Proposed patch to make mergejoin cost estimation more symmetric

From: Tom Lane <tgl(at)sss(dot)pgh(dot)pa(dot)us>
To: pgsql-patches(at)postgreSQL(dot)org
Subject: Proposed patch to make mergejoin cost estimation more symmetric
Date: 2007-12-07 00:19:27
Message-ID: 4810.1196986767@sss.pgh.pa.us
Views: Raw Message | Whole Thread | Download mbox | Resend email
Thread:
Lists: pgsql-patches

There was some discussion earlier today
http://archives.postgresql.org/pgsql-performance/2007-12/msg00081.php
about how mergejoin cost estimation is not smart about the situation
where we will have to scan a lot of rows on one side of the join before
reaching the range of values found on the other side (and hence having
some chance of finding join pairs).
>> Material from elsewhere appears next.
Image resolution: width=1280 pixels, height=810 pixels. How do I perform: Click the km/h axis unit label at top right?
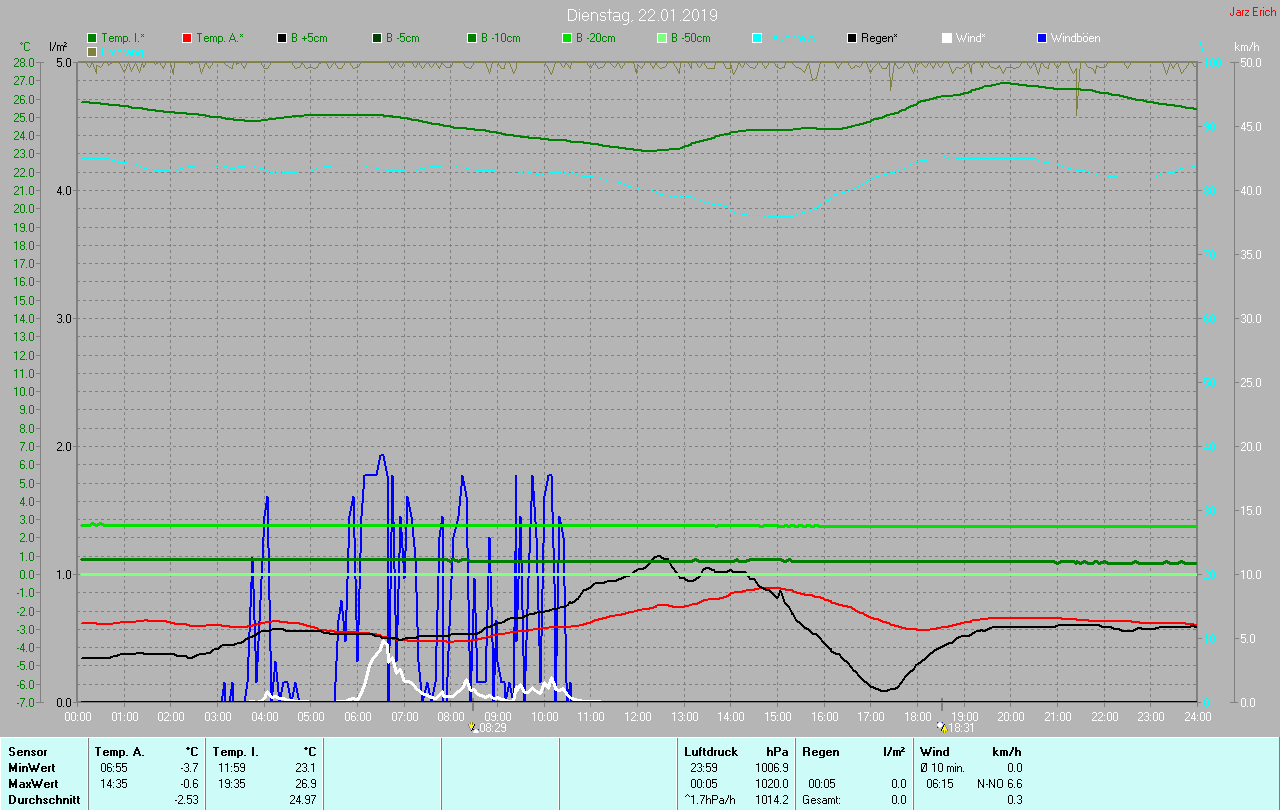pyautogui.click(x=1246, y=47)
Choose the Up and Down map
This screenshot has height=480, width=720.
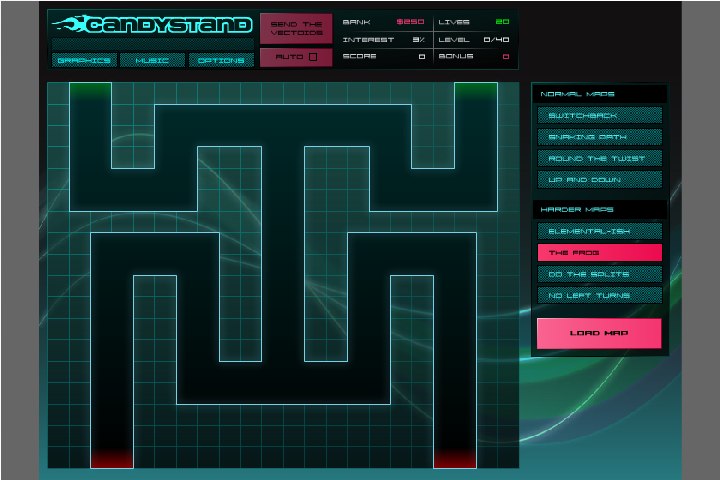[x=600, y=180]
Ideally, that effect should be
factored into the startup cost estimate for the join. This
consideration is the exact dual of one that we already do have code
for, namely that the merge can stop early if the range of values on
one side ends long before that of the other. So I looked into whether
that code couldn't be extended to handle this issue too. It turns out
that it can be, and it actually becomes more symmetrical because it's
considering both max and min values not just max.

Also, I found that there were a couple of new-in-8.3 bugs in that area
--- it's been extended to make estimates for descending-order
mergejoins, but it wasn't getting that quite right.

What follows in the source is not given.